(EXTRACTED ENTRIES)

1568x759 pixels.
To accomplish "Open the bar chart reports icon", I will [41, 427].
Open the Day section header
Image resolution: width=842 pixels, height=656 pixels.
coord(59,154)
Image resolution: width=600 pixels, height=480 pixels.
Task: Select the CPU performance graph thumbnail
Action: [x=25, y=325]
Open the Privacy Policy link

(End EXTRACTED ENTRIES)
(EXTRACTED ENTRIES)

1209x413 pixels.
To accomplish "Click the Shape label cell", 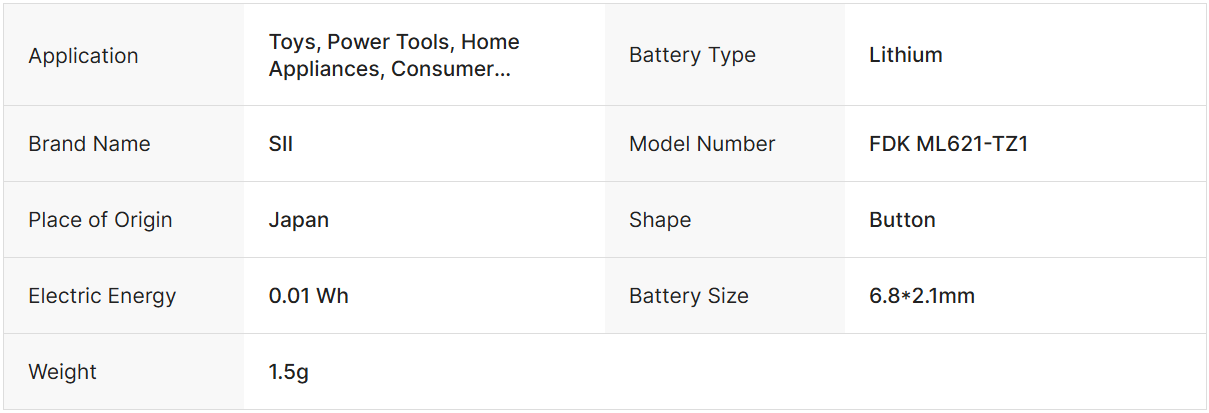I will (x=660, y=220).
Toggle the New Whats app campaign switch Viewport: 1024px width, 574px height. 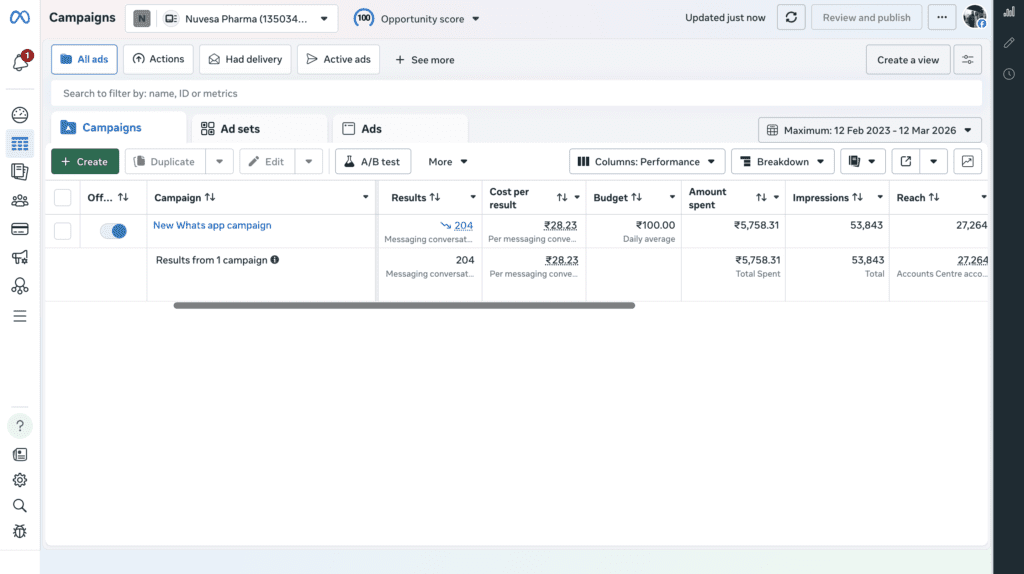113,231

(End EXTRACTED ENTRIES)
(EXTRACTED ENTRIES)

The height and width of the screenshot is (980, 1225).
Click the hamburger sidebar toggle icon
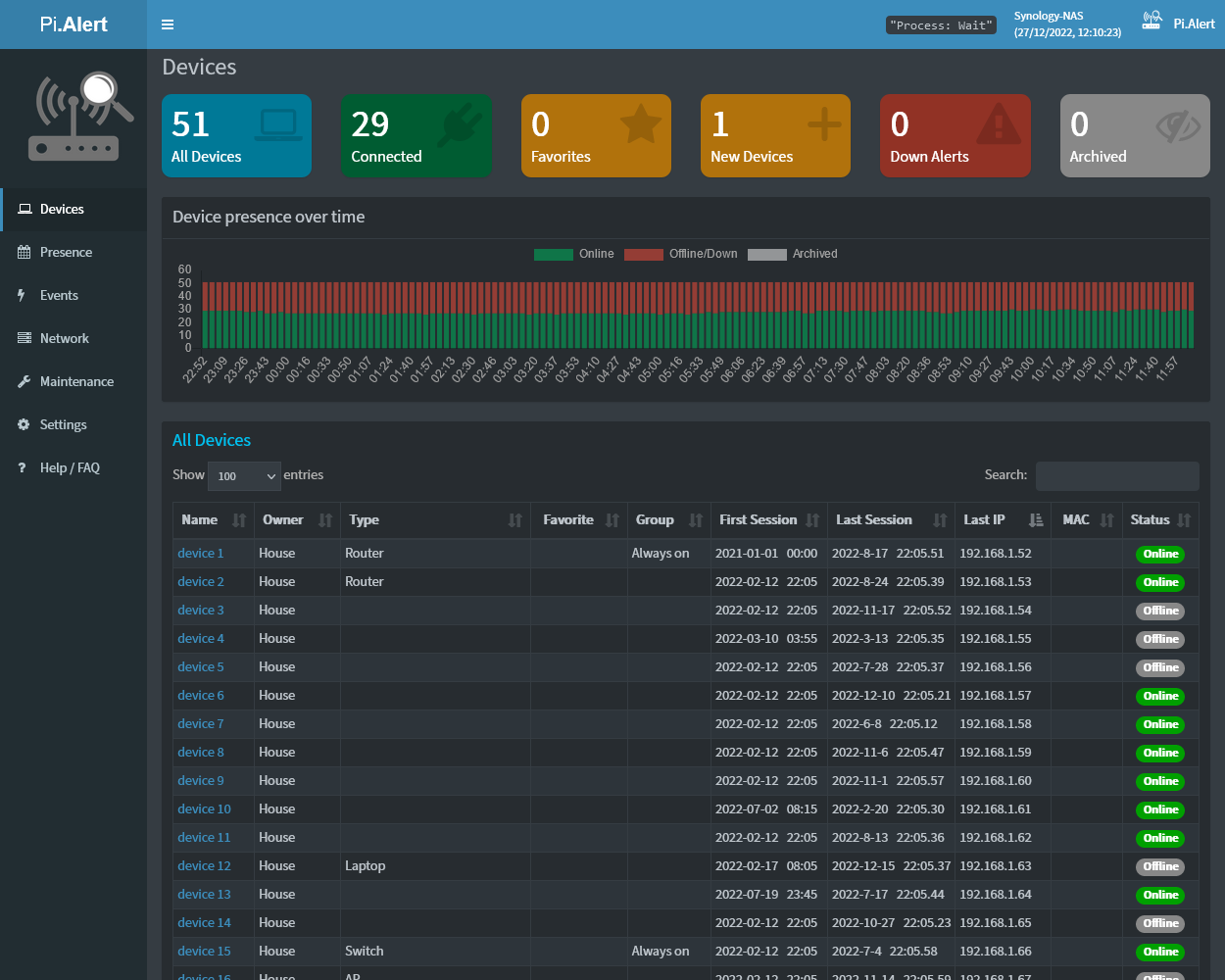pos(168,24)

(End EXTRACTED ENTRIES)

[WHAT IS EXPECTED]
All lines of the entries containing the string "Open" must be shown in full.

[RESPONSE TO THE EXERCISE]
To accomplish "Open the bar chart reports icon", I will [41, 427].
Open the Day section header
Open the Privacy Policy link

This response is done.